• [Required action]
Carry on the game report on North Carolina State's loss at Virginia from the point where it stops, ahead of the data.
Start of Page excerpt
Wolfpack Can’t Put Together 40 minutes at Virginia

North Carolina State played its best first half against a power conference team and led 39-29 after the first 20 minutes at Virginia.

The Wolfpack’s ball movement had Virginia trying to guard from sideline to sideline. That gave North Carolina State open shots on ball reversal, which allowed a 32% three-point shooting team to shoot 54.5% from long distance in the first half.

North Carolina State shot 61.9% from the floor in the first half, allowing the Wolfpack to pressure Virginia’s lead ballhandlers. The Cavaliers have only one true lead guard (Dai Dai Ames), so being able to play tough defense on the ball took Virginia out of rhythm.

Do that for another 20 minutes, and the Wolfpack will walk out of Charlottesville with a 2-0 conference record and a road conference win.

“We played great, I thought, in the first half offensively and defensively.” said head coach Kevin Keatts. “What I talked about with the team at halftime we had 11 assists, and we’d only given up two three-pointers. And we were moving the ball and played well on both ends.”
End of Page excerpt
Start of Data extract
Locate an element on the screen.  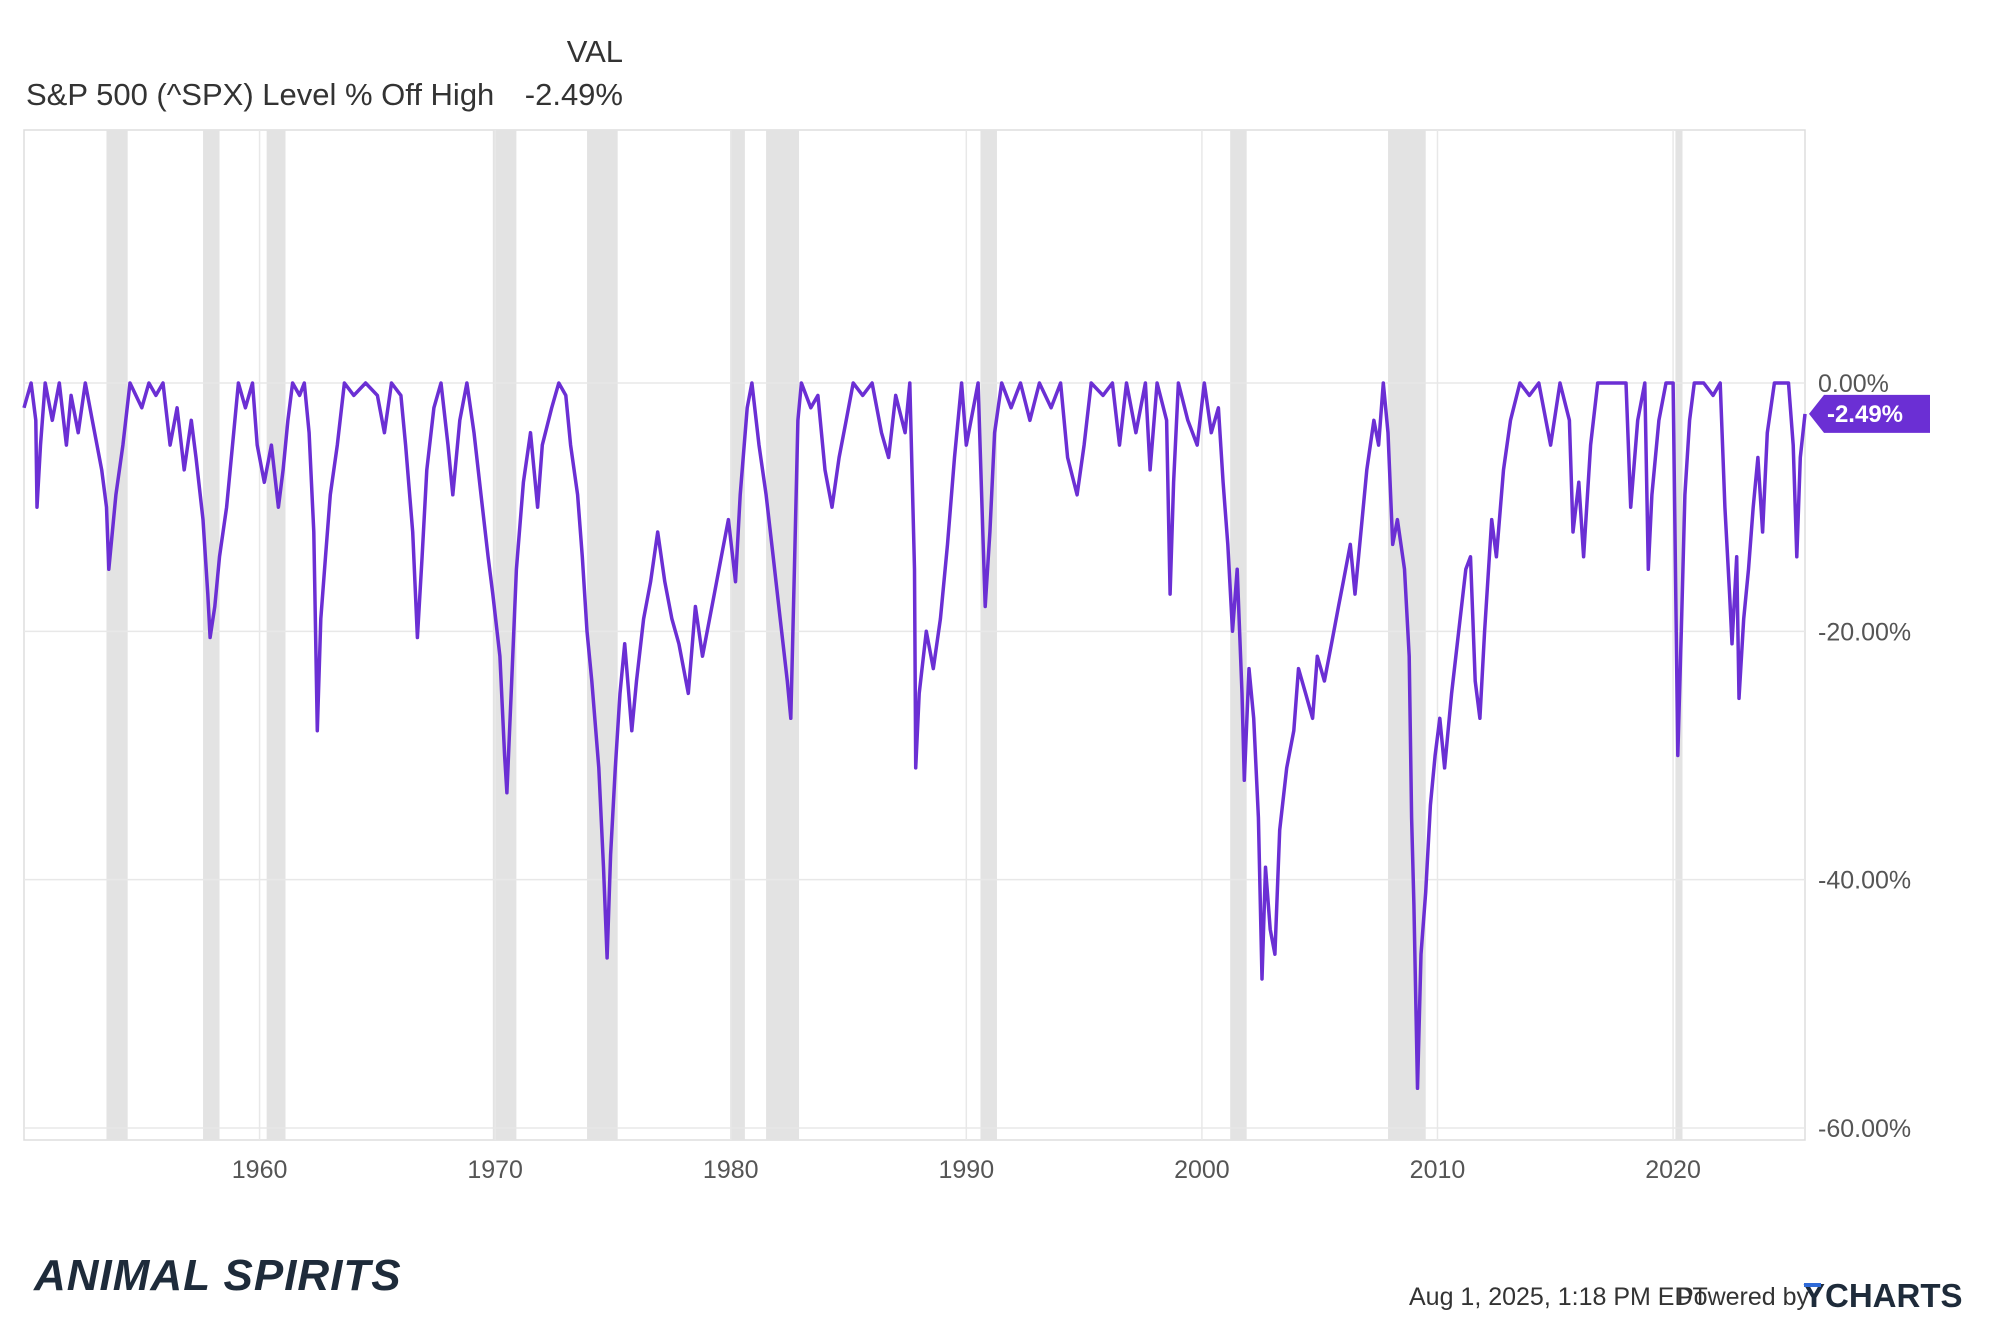
animal-spirits-logo: ANIMAL SPIRITS is located at coordinates (218, 1276).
End of Data extract
• [Answer section]
North Carolina State couldn’t keep that positive energy in the second half.

The Wolfpack shot 33.3% in the second half.

“I thought the ball stuck. One of the things I talked about when you play Virginia because they do a great job in gap protection, it’s got to be more ball movement and player movement.”

With each bad possession, the defense suffered. After shooting 52% in the first half, the Cavaliers shot 56.5% in the second half, including seven three-pointers.

No offense to Virginia, but it isn’t like this offense resembles the firepower of the 1990 UNLV Running Rebels. Those numbers are flat-out inexcusable.

That’s why this one will sting. In conference play, stealing a road win in the December rotation can pay big dividends in March, especially in the ACC, where Duke is hands down the best team. Everyone else has flaws that can lead them to lose a game on any night.

North Carolina State followed a clean first half with a self-induced dud.

“We’re just not playing together again,” said Jayden Taylor. “That’s really what it falls down to. When we play as a team, we’re a much better team. When we don’t, we lose.”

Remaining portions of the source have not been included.